═════ GIVEN PASSAGE ═════
Promissory Estoppel (English Law) – Comprehensive Study Notes
Relationship Between Consideration and Promissory Estoppel
• General rule: consideration is essential for (a) formation of a valid contract and (b) contractual variation.
• Key questions raised by Dr Jenita Kanapathy:
– Can promissory estoppel (PE) render a promise binding where no consideration exists?
– May PE be invoked in the creation of a contract or is it confined to variations of existing contracts?
• Scholarly warning (McKendrick): enforcing promises merely because they are acted upon would “blow a hole” in the doctrine of consideration.
• English position: PE does not apply to contract formation; only to variations of existing obligations.
• Malaysian courts adopt English PE but occasionally depart (e.g.
Boustead Trading (1985) Sdn Bhd v Arab-Malaysian Merchant Bank Bhd, indicating PE could apply to formation).
═════
PROMPT 1:
Answer these from the promissory estoppel notes:
(a) What two things is consideration, as a general rule, essential for?
(b) Which scholar warned about the effect on the doctrine of consideration?
(c) Which case shows Malaysian courts departing from the English position?
PROMPT 2:
Write out part of the promissory estoppel notes word for word: begin at the words "Promissory Estoppel (English" and stop after "apply to formation).".
PROMPT 3:
Say whether each statement agrees with the promissory estoppel notes. Answer yes or no, and quote the words that decide it.
(a) Under the English position, promissory estoppel applies to contract formation.
(b) Malaysian courts adopt English promissory estoppel.
(c) The key questions were raised by McKendrick.
The material isn't needed for this work.
═════ GIVEN INFORMATION ═════
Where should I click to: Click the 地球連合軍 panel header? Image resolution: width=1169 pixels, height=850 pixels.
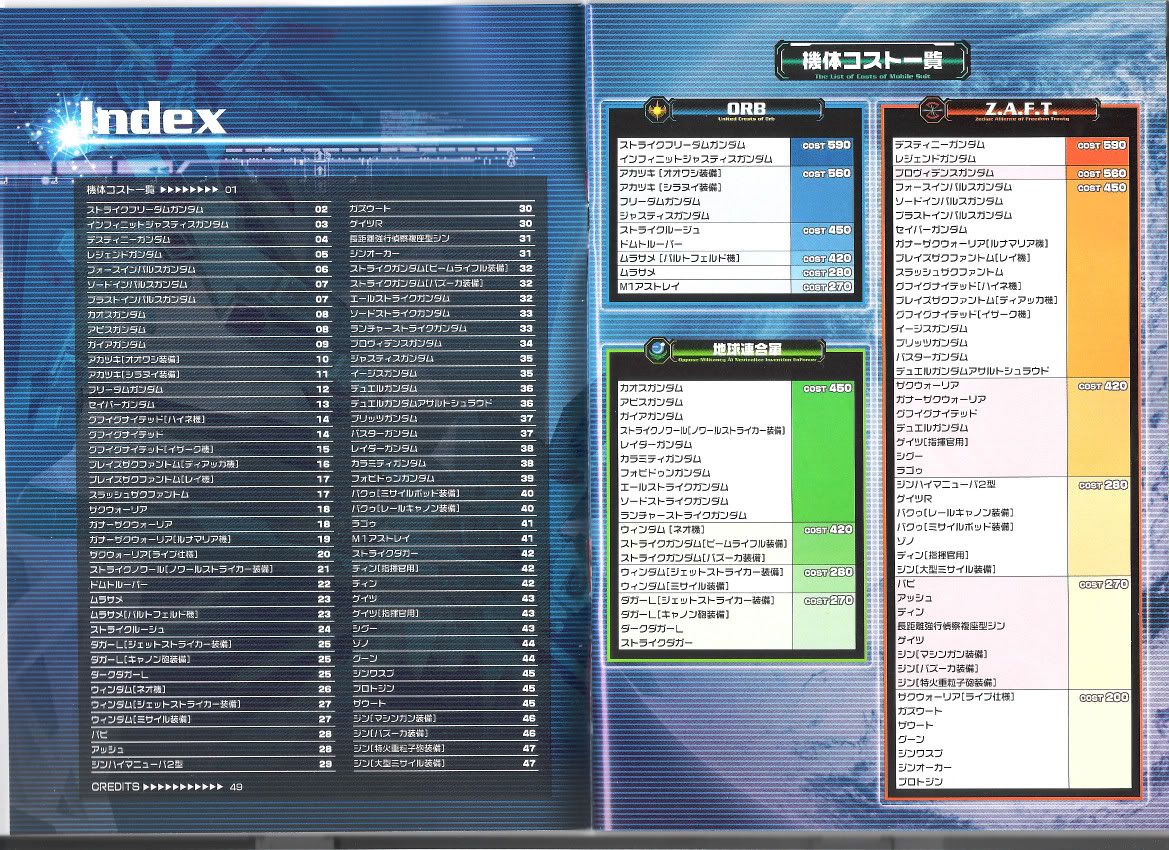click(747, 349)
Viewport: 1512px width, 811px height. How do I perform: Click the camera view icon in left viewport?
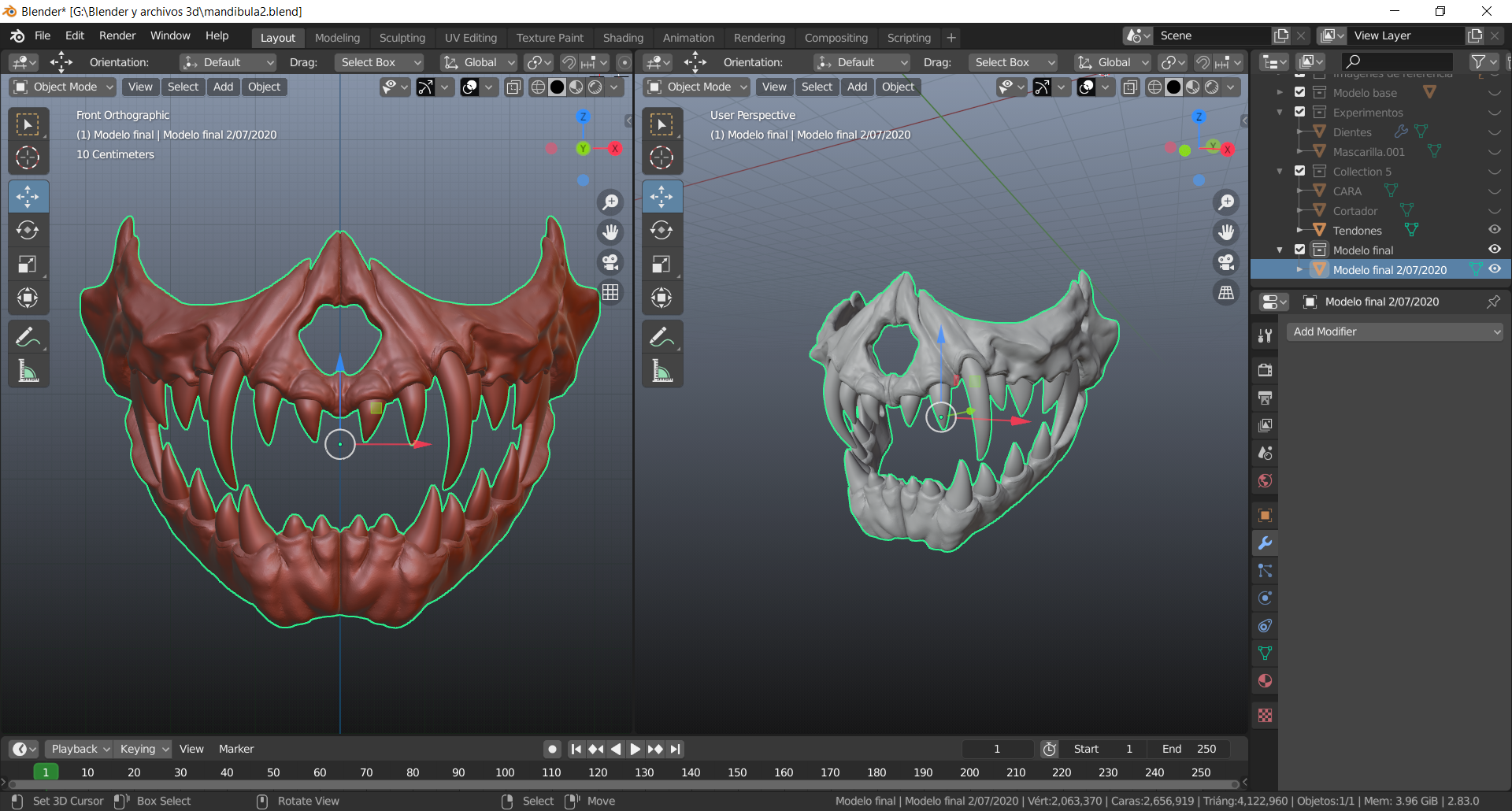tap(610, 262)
═════
COMPLETE ANSWER 1:
(a) The formation of a valid contract and contractual variation.
(b) McKendrick.
(c) Boustead Trading (1985) Sdn Bhd v Arab-Malaysian Merchant Bank Bhd.

COMPLETE ANSWER 2:
Promissory Estoppel (English Law) – Comprehensive Study Notes
Relationship Between Consideration and Promissory Estoppel
• General rule: consideration is essential for (a) formation of a valid contract and (b) contractual variation.
• Key questions raised by Dr Jenita Kanapathy:
– Can promissory estoppel (PE) render a promise binding where no consideration exists?
– May PE be invoked in the creation of a contract or is it confined to variations of existing contracts?
• Scholarly warning (McKendrick): enforcing promises merely because they are acted upon would “blow a hole” in the doctrine of consideration.
• English position: PE does not apply to contract formation; only to variations of existing obligations.
• Malaysian courts adopt English PE but occasionally depart (e.g.
Boustead Trading (1985) Sdn Bhd v Arab-Malaysian Merchant Bank Bhd, indicating PE could apply to formation).

COMPLETE ANSWER 3:
(a) No: "PE does not apply to contract formation; only to variations of existing obligations."
(b) Yes: "Malaysian courts adopt English PE but occasionally depart"
(c) No: "Key questions raised by Dr Jenita Kanapathy"